*PROBLEM TO WORK ON*
Can you copy out these lines word for word?

— BEGIN —

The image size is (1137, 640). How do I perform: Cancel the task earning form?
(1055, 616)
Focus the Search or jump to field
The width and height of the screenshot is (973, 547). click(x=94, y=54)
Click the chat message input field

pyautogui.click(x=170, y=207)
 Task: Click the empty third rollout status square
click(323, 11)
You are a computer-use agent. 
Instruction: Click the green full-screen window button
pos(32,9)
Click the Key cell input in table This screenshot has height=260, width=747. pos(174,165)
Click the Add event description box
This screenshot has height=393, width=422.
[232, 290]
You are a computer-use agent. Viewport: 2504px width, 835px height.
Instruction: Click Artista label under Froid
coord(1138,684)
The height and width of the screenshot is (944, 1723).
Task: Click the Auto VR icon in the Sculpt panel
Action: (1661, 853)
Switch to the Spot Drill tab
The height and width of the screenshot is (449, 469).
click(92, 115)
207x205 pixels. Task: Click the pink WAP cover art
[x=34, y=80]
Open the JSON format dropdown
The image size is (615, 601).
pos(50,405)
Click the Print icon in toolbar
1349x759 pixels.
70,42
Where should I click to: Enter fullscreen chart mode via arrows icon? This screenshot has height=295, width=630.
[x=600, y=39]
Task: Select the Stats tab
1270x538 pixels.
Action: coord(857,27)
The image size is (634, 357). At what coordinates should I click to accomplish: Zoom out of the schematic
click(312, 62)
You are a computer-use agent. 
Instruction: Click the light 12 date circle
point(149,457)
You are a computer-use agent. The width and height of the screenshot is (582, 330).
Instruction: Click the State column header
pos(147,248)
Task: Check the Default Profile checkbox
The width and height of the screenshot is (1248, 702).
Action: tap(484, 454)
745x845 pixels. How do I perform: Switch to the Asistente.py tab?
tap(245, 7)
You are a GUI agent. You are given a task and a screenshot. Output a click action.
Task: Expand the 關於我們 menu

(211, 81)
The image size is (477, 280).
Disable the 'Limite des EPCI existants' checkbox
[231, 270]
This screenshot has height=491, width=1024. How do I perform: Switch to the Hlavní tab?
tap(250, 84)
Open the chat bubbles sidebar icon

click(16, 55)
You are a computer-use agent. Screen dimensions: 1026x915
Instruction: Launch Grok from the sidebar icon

— END —

*ANSWER TO THIS TASK*
The image size is (1137, 640). How do I perform: Cancel the task earning form?
(1055, 616)
Focus the Search or jump to field
The width and height of the screenshot is (973, 547). click(x=94, y=54)
Click the chat message input field

pyautogui.click(x=170, y=207)
 Task: Click the empty third rollout status square
click(323, 11)
You are a computer-use agent. 
Instruction: Click the green full-screen window button
pos(32,9)
Click the Key cell input in table This screenshot has height=260, width=747. pos(174,165)
Click the Add event description box
This screenshot has height=393, width=422.
[232, 290]
You are a computer-use agent. Viewport: 2504px width, 835px height.
Instruction: Click Artista label under Froid
coord(1138,684)
The height and width of the screenshot is (944, 1723).
Task: Click the Auto VR icon in the Sculpt panel
Action: (1661, 853)
Switch to the Spot Drill tab
The height and width of the screenshot is (449, 469).
click(92, 115)
207x205 pixels. Task: Click the pink WAP cover art
[x=34, y=80]
Open the JSON format dropdown
The image size is (615, 601).
pos(50,405)
Click the Print icon in toolbar
1349x759 pixels.
70,42
Where should I click to: Enter fullscreen chart mode via arrows icon? This screenshot has height=295, width=630.
[x=600, y=39]
Task: Select the Stats tab
1270x538 pixels.
Action: coord(857,27)
The image size is (634, 357). At what coordinates should I click to accomplish: Zoom out of the schematic
click(312, 62)
You are a computer-use agent. 
Instruction: Click the light 12 date circle
point(149,457)
You are a computer-use agent. The width and height of the screenshot is (582, 330).
Instruction: Click the State column header
pos(147,248)
Task: Check the Default Profile checkbox
The width and height of the screenshot is (1248, 702).
Action: tap(484, 454)
745x845 pixels. How do I perform: Switch to the Asistente.py tab?
tap(245, 7)
You are a GUI agent. You are given a task and a screenshot. Output a click action.
Task: Expand the 關於我們 menu

(211, 81)
The image size is (477, 280).
Disable the 'Limite des EPCI existants' checkbox
[231, 270]
This screenshot has height=491, width=1024. How do I perform: Switch to the Hlavní tab?
tap(250, 84)
Open the chat bubbles sidebar icon

click(16, 55)
You are a computer-use agent. Screen dimensions: 1026x915
Instruction: Launch Grok from the sidebar icon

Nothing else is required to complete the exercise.